DATASET ENTRIES:

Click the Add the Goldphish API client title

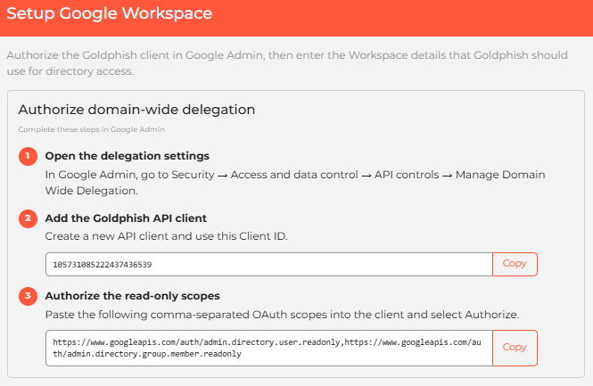(126, 218)
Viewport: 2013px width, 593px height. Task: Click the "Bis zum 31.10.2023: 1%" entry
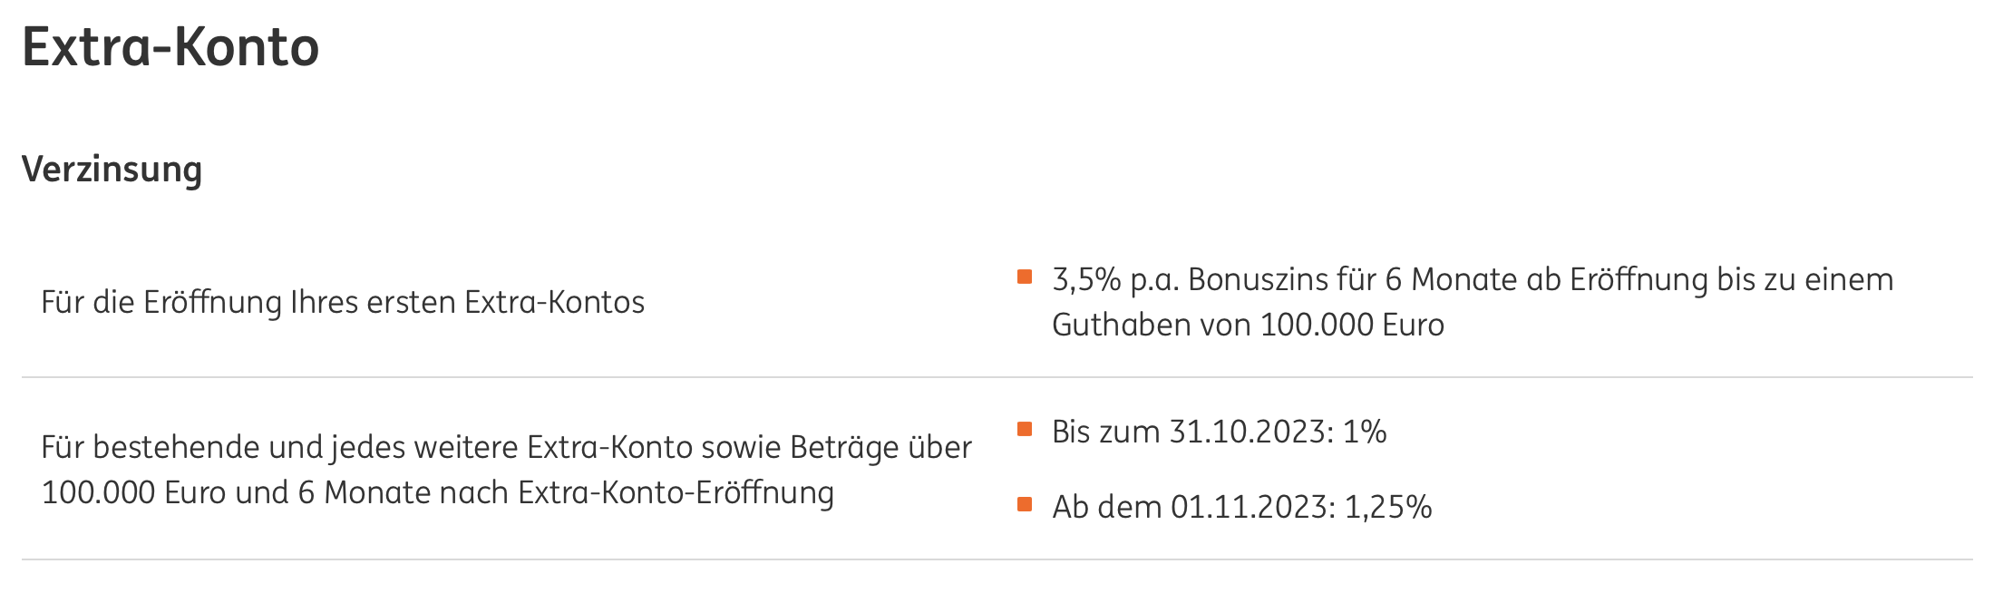pyautogui.click(x=1219, y=432)
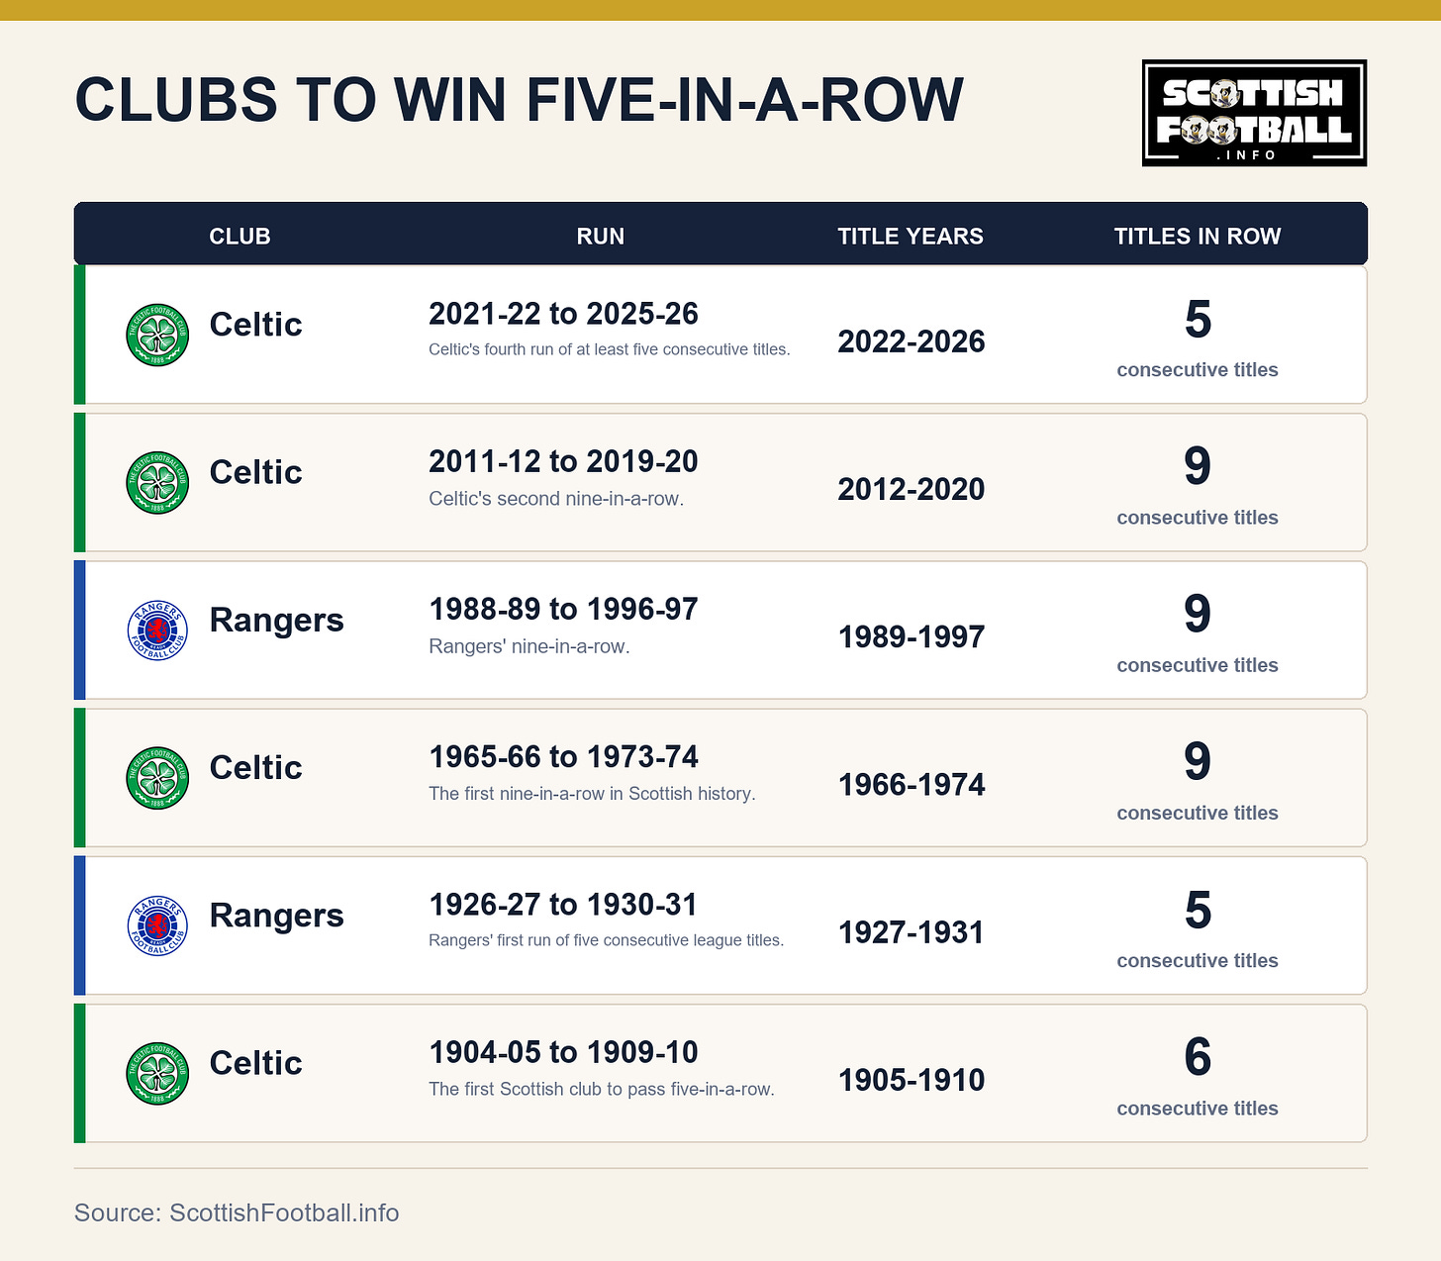Screen dimensions: 1441x1261
Task: Click the 1989-1997 title years
Action: pos(912,636)
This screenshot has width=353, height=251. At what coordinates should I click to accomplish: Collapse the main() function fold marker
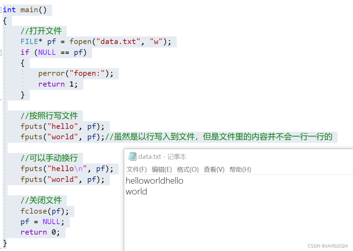(1, 9)
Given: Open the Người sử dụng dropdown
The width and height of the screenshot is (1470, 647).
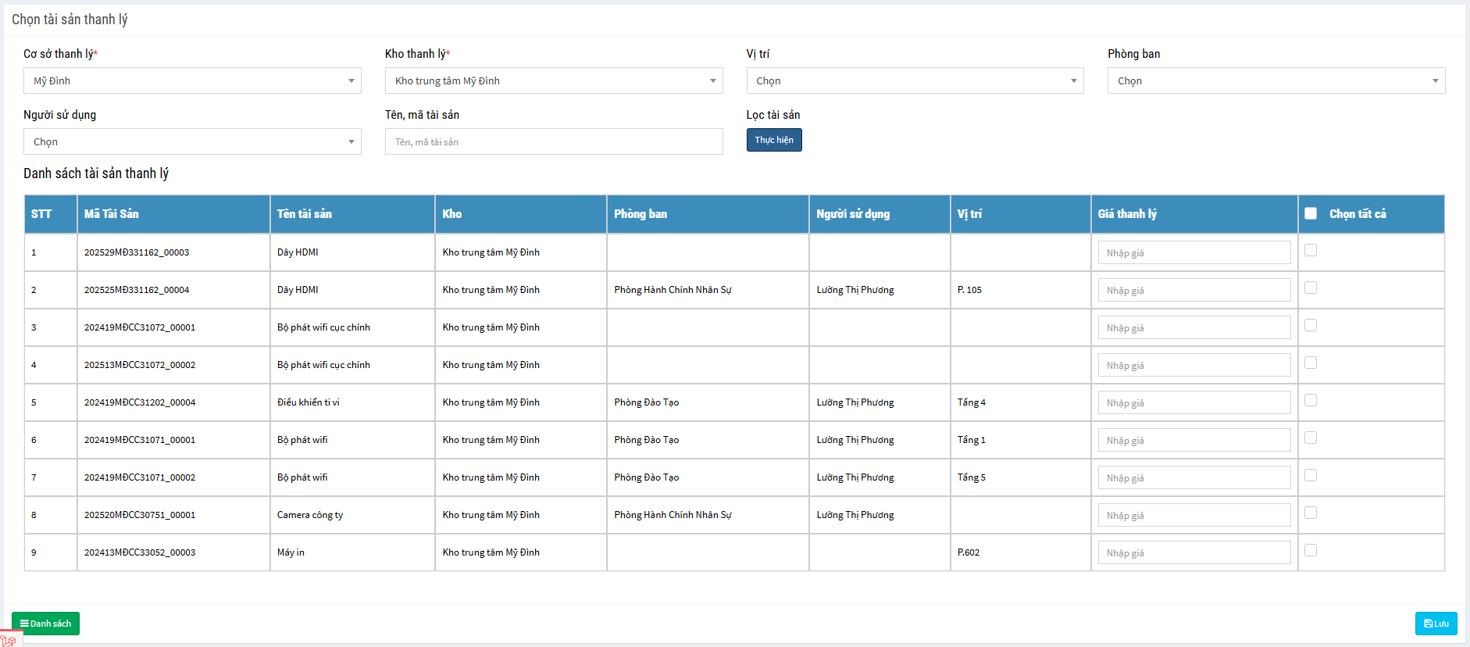Looking at the screenshot, I should [x=192, y=141].

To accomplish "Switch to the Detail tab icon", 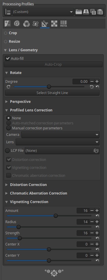I will 17,24.
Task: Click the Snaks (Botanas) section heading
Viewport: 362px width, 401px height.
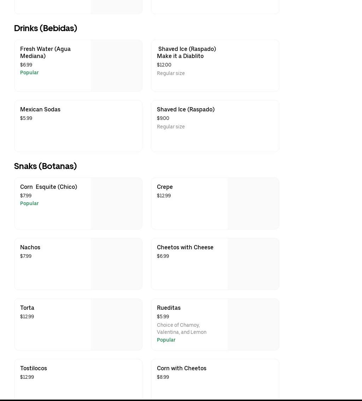Action: pos(45,166)
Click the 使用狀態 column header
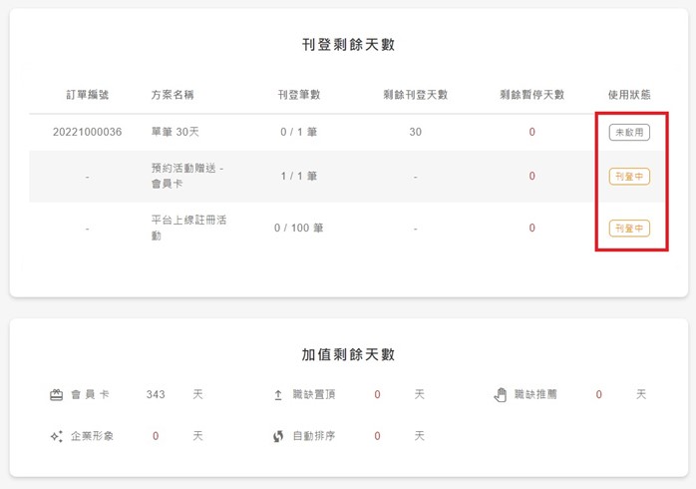The width and height of the screenshot is (696, 489). [x=629, y=95]
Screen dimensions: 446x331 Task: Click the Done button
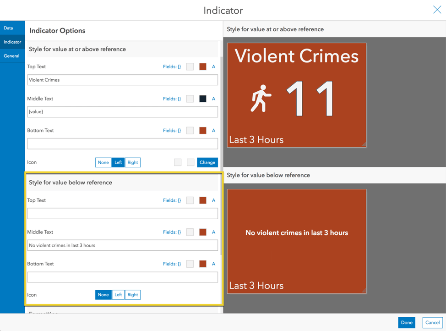407,323
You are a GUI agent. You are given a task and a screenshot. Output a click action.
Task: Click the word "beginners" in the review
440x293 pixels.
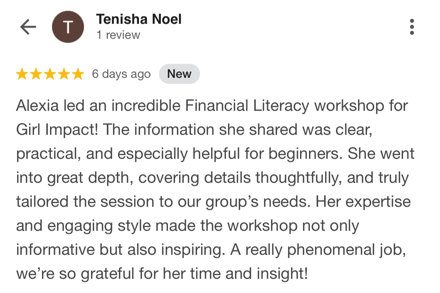pos(306,154)
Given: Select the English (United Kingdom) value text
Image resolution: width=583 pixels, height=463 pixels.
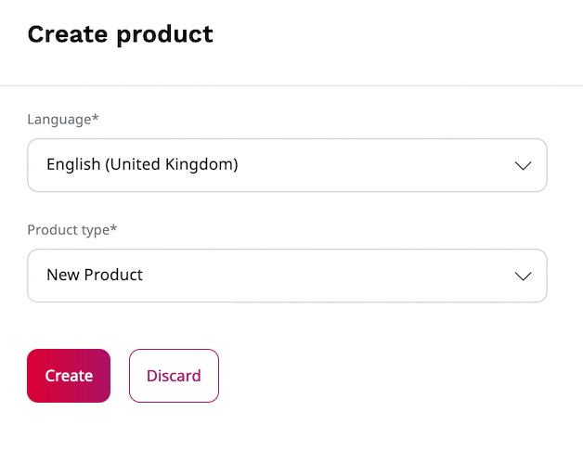Looking at the screenshot, I should 142,165.
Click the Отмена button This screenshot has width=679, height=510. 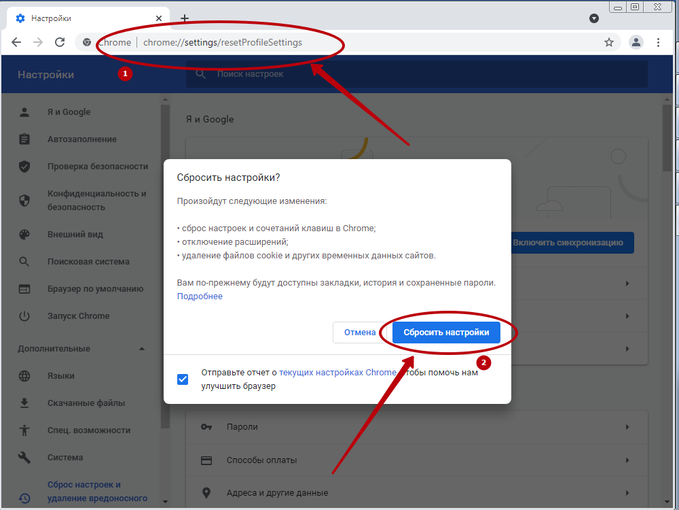(359, 333)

WORK TO BE COMPLETED: In the listing above, find the line with "Click the 使用狀態 column header" and the line with "Given: Select the". Copy exactly those lines and all between them, minus the images.

WRITTEN ANSWER:
Click the 使用狀態 column header
The width and height of the screenshot is (696, 489). [x=629, y=95]
Screen dimensions: 446x331 Task: Click the Done button
407,323
You are a GUI agent. You are given a task and a screenshot. Output a click action.
Task: Click the word "beginners" in the review
440x293 pixels.
pos(306,154)
Given: Select the English (United Kingdom) value text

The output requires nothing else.